▶ [Recorded data]
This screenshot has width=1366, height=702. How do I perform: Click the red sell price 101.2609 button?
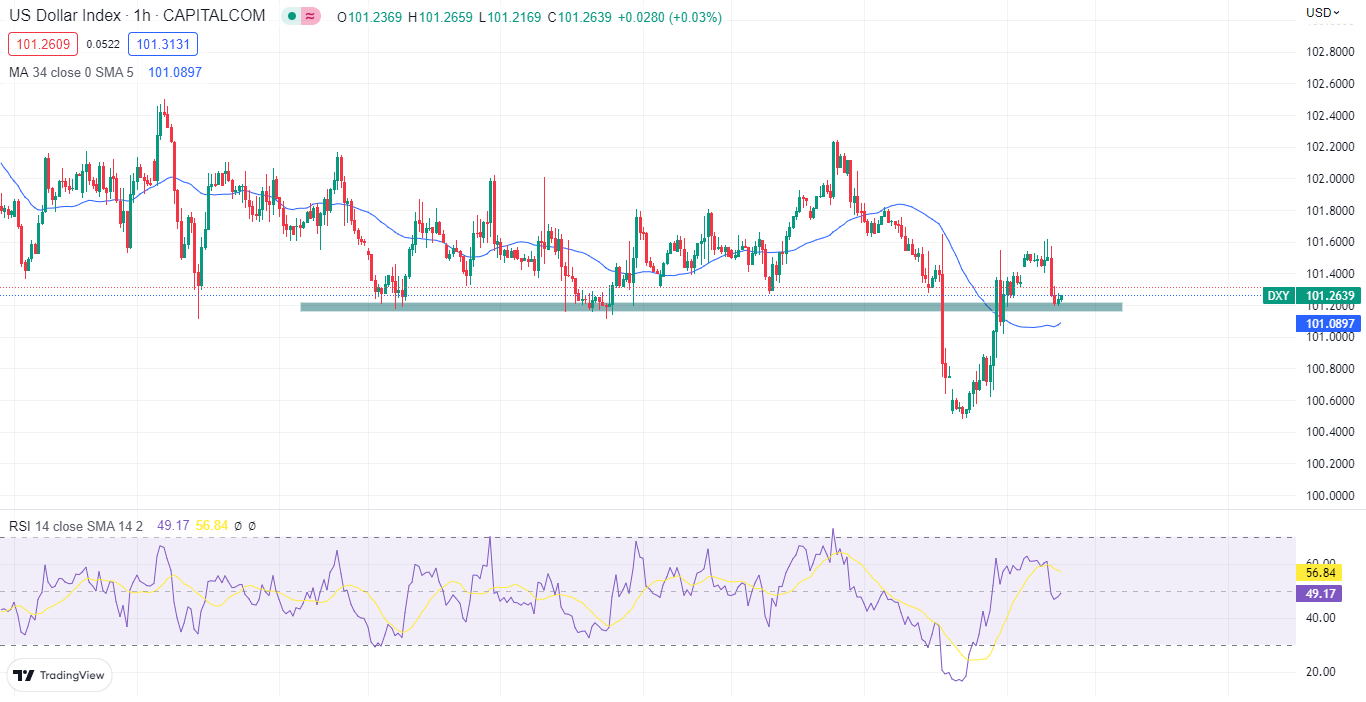(42, 44)
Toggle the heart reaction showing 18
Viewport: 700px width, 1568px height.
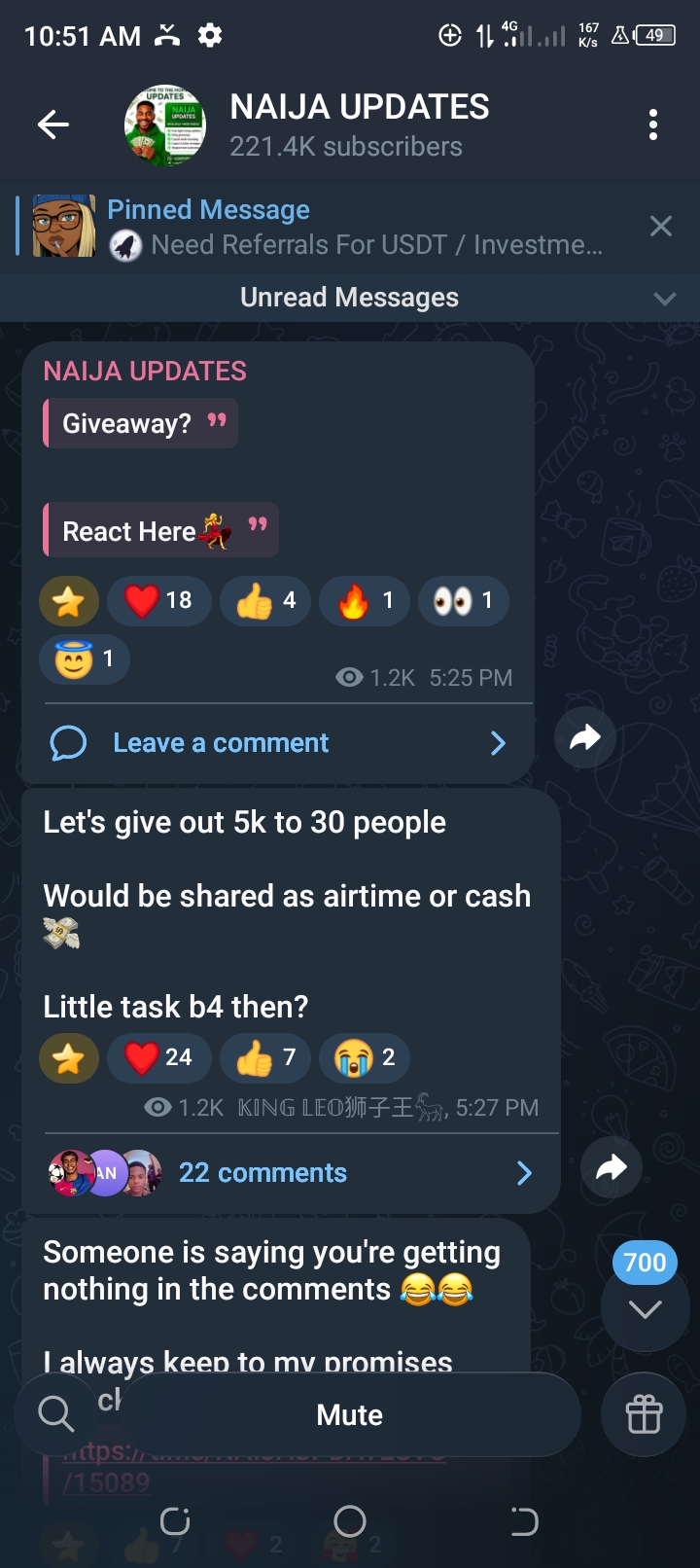159,600
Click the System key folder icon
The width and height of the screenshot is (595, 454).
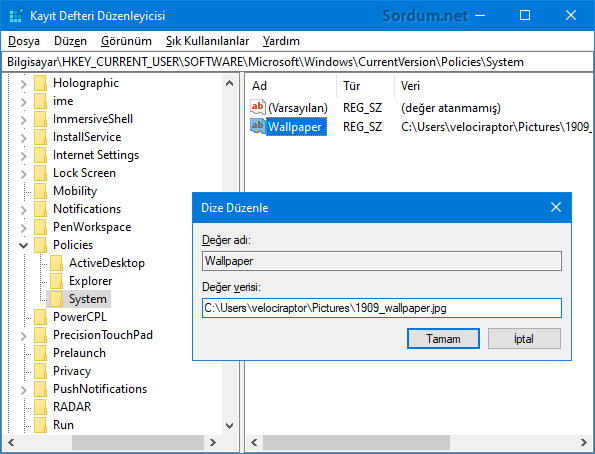[56, 299]
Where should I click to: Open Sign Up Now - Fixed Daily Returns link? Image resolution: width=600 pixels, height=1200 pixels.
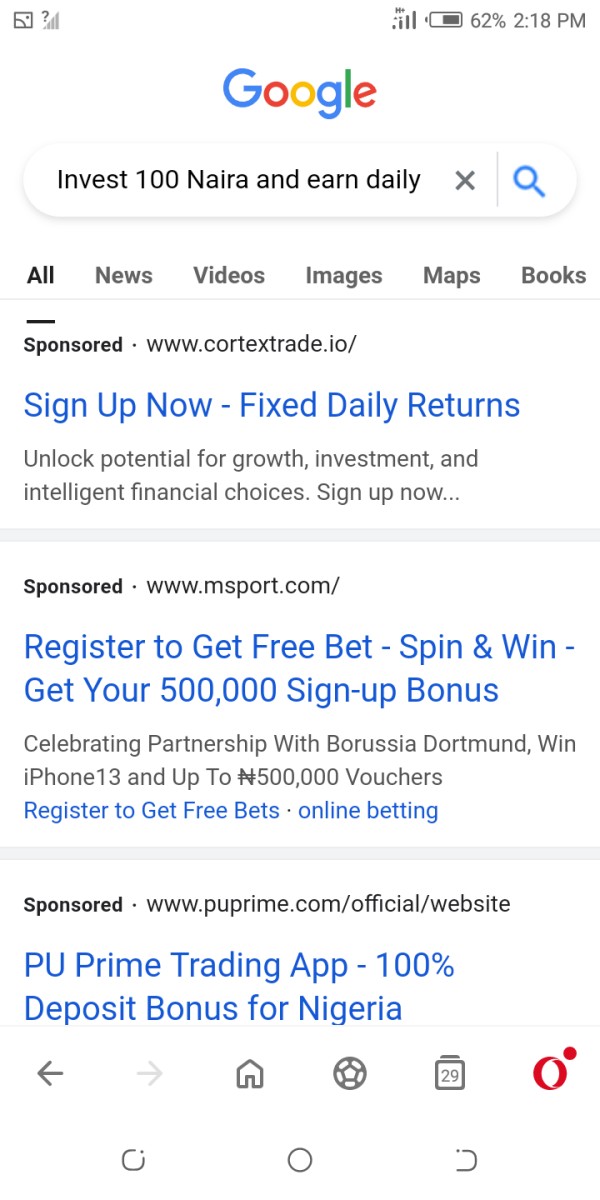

▶ [Exercise instructions]
An exact copy of every record above is required, with all pictures omitted.

▶ [Task response]
This screenshot has width=1366, height=702. How do I perform: Click the red sell price 101.2609 button?
(42, 44)
Toggle the heart reaction showing 18
Viewport: 700px width, 1568px height.
159,600
Click the System key folder icon
The width and height of the screenshot is (595, 454).
[56, 299]
Where should I click to: Open Sign Up Now - Fixed Daily Returns link? Image resolution: width=600 pixels, height=1200 pixels.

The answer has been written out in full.